The present invention relates to a microwave flat plate or planar antenna, and a method of manufacturing the same. The invention particularly, but not exclusively, relates to a tri-plate antenna structure.
Flat plate microwave antennas are an alternative to the more traditional parabolic or dish style of antenna, and typically provide a more compact, lightweight and cheaper design. Flat plate antennas typically comprise an array of radiating elements disposed in a plane, and one or two ground planes located above and below the radiating element plane, and each having a number of apertures located to correspond with the radiating elements.

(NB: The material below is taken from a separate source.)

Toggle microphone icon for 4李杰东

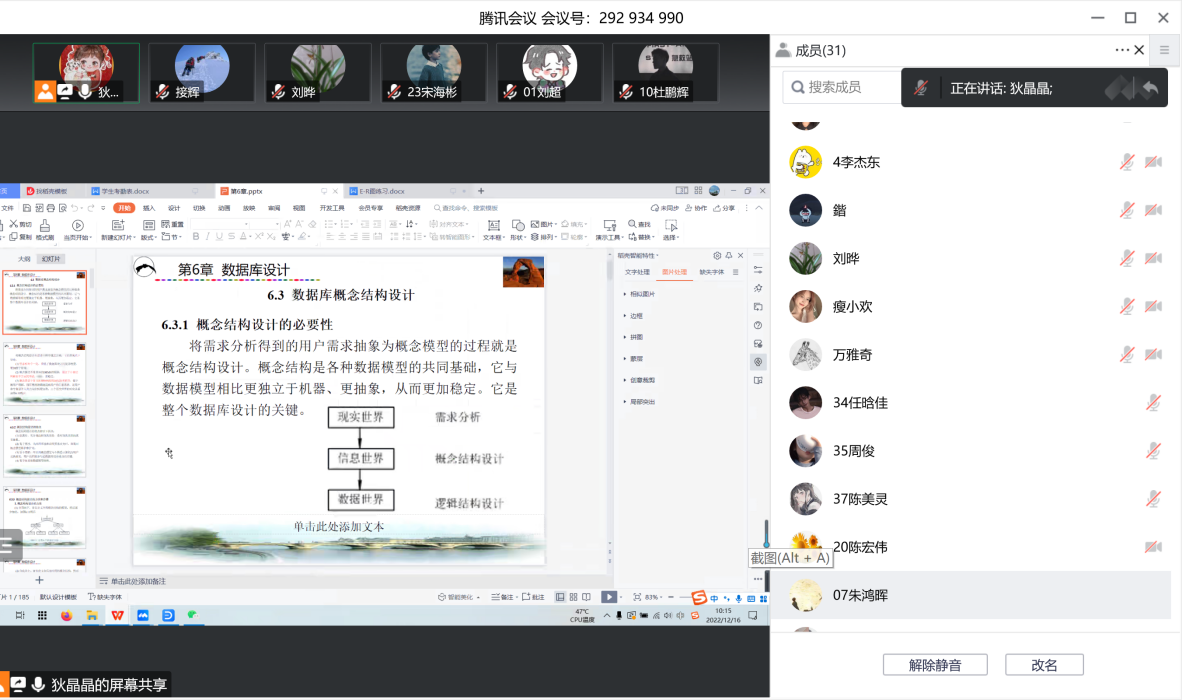1127,162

U.S. Pat. No. 4,486,758 (de Ronde) discloses such a planar antenna which utilises a solid dielectric material to position the radiating element plane between the ground planes. This arrangement has the disadvantage of using high loss solid dielectric which reduces the antenna efficiency, together with the additional weight which this material represents. An alternative approach is to use a point distribution positioning method to space the radiating elements from the ground planes as disclosed in U.S. Pat. No. 4,614,947 (Rammos). In this arrangement, the radiating elements are carried on a dielectric sheet, which is separated from the ground planes by discrete spacers formed by embossments in the metal plates forming the two ground planes. However this type of arrangement is complex and costly to manufacture.
A more recent advance in this field is to use continuous foam spacers between the radiating elements and the ground planes. The use of these foam spacers is advantageous in that it has a relatively low dielectric loss constant as well as a low weight, and also allows the manufacture of ground planes without embossed spacers or separate spacer components thereby considerably reducing the cost of production of these antennas making mass production of flat plate antennas feasible. While foam spaced flat plate antennas work well at frequencies in the range of 6-12 GHz, when scaling these constructions to operate at higher frequencies new difficulties are encountered. For example the thickness of the foam spacer has to be reduced from about 1 mm for a Ku band system (6-12 GHz) to 0.4mm for a 30 GHz system, with a corresponding decrease in tolerance. It is difficult to produce and work with foam sheets of this thickness, making foam spacers impractical in flat plate antennas operating at these frequencies. In addition the relative density of a thinner foam is likely to increase, due to smaller bubbles and an increased sidewall to bubble volume ratio, resulting in more dielectric losses. The proportion of open cells is also likely-to increase, leading to problems with water absorption.
With the increasing importance of broadband service provision using wireless access technologies, there is a need for an improved flat plate antenna design which operates at frequencies exceeding 12 GHz but is also relatively cheap to produce and lightweight and easy to work with.
It is an object of the present invention to provide an improved flat plate antenna.
It is a further object of the present invention to provide an improved method of manufacturing flat plate antennas.
In a first aspect the present invention provides an antenna structure comprising:
a first dielectric layer carrying a plurality of probes;
a second dielectric layer comprising a metallised surface having a plurality of apertures corresponding to said probes, each aperture and probe forming a radiating element; and;
a number of dielectric spacers formed with said second dielectric layer, each said spacer being located between a said aperture and a said probe to maintain said layers apart.
Preferably spacers are embossed in the second dielectric layer.
Preferably the antenna structure further comprises a third dielectric layer comprising a metallised surface having a plurality of apertures corresponding to said probes and the apertures of the second dielectric layer, the first dielectric layer being located between the second and third dielectric layers.
Preferably said metallised surface is on the side closest to the first dielectric layer.
In a second aspect the present invention provides an antenna tri-plate structure comprising:
a first dielectric layer carrying a plurality of radiating elements;
a second and third dielectric layer each comprising a metallised surface having a plurality of apertures corresponding to said radiating elements;
a number of dielectrics spacers formed with said second and third dielectric layers, each said spacer being located between a said aperture and a said radiating element to maintain said layers apart
In a third aspect the present invention provides a method of manufacturing an antenna structure comprising:
forming spacers on a dielectric layer;
forming a metallised surface on said layer, said surface having a plurality of apertures;
locating said layer on a second dielectric layer carrying a plurality of radiating elements corresponding to said apertures, wherein each said spacer is located between a said aperture and a said radiating element to maintain said layers apart.
Preferably said forming comprises embossing the first dielectric layer.